Question

The Human Resource Manager of a large insurance company wishes to evaluate the leadership qualities of 3 manager groups- supervisors, mid-level managers and upper-level managers.

12 people from each management level were sampled.

Is there a difference on the average of the leadership scores for the three groups? Part of the leadership scores (higher is better) and ANOVA table are as follows:

Supervisor	Mid- Manager	Upper-Manager
33	29	32
43	36	39
34	32	40
29	36	46
------	-----	------
------	-----	----
-------	----	------

ANOVA TABLE  

Sources of Variation	SS	df	MS	F	p-value	F crit
Between Groups	396	2	????	3.808	---------	--------
Within Groups	1716	33	????
Total	2112	35

. Assume that the calculated value of the test statistic is 3. What is the conclusion for the ANOVA test? Use the critical F-value from Question 11.

(Question 11:

The critical value of the ANOVA test at 1% alpha is:

5.31)

Answer 1

Given ANOVA table:

#Formula:

i) MS Between Groups = (SS Between Groups/ df Between Groups)

ii) MS Within Groups = (SS Within Groups/ df Within Groups)

iii) F-stat = (MS Between Groups/MS Within Groups) ]

Calculation:

i) MS Between Groups = (396/2) = 198

ii) MS Within Groups = (1716/33) = 52

iii) F-stat = (198/52) = 3.807692308 = 3.808

Now we find the F-critical value at level and DF = (2, 33)
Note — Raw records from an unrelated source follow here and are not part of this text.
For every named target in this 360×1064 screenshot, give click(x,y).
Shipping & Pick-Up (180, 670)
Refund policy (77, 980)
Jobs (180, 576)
[ Value are getting from F critical value table with corresponding and (d.f) = (2, 33) ]

We find p-value by Excell

=FDIST(5.31,2,33)

So we get p-value = 0.0325 [round to three decimal places]

So now complete ANOVA table is given by,

Sources of variation	SS	df	MS	F	p-value	F crit
Between Groups	396	2	198	3.807692308	0.032515	5.312029
Within Groups	1716	33	52
Total	2112	35

the critical value of the ANOVA test at 1% alpha is: 5.31

here P-value >0.01 hence we fail to reject the null hypothesis

Conclusion : At α = 0.01, there is not sufficient evidence to conclude that there is significant difference in the average leadership scores for the three groups.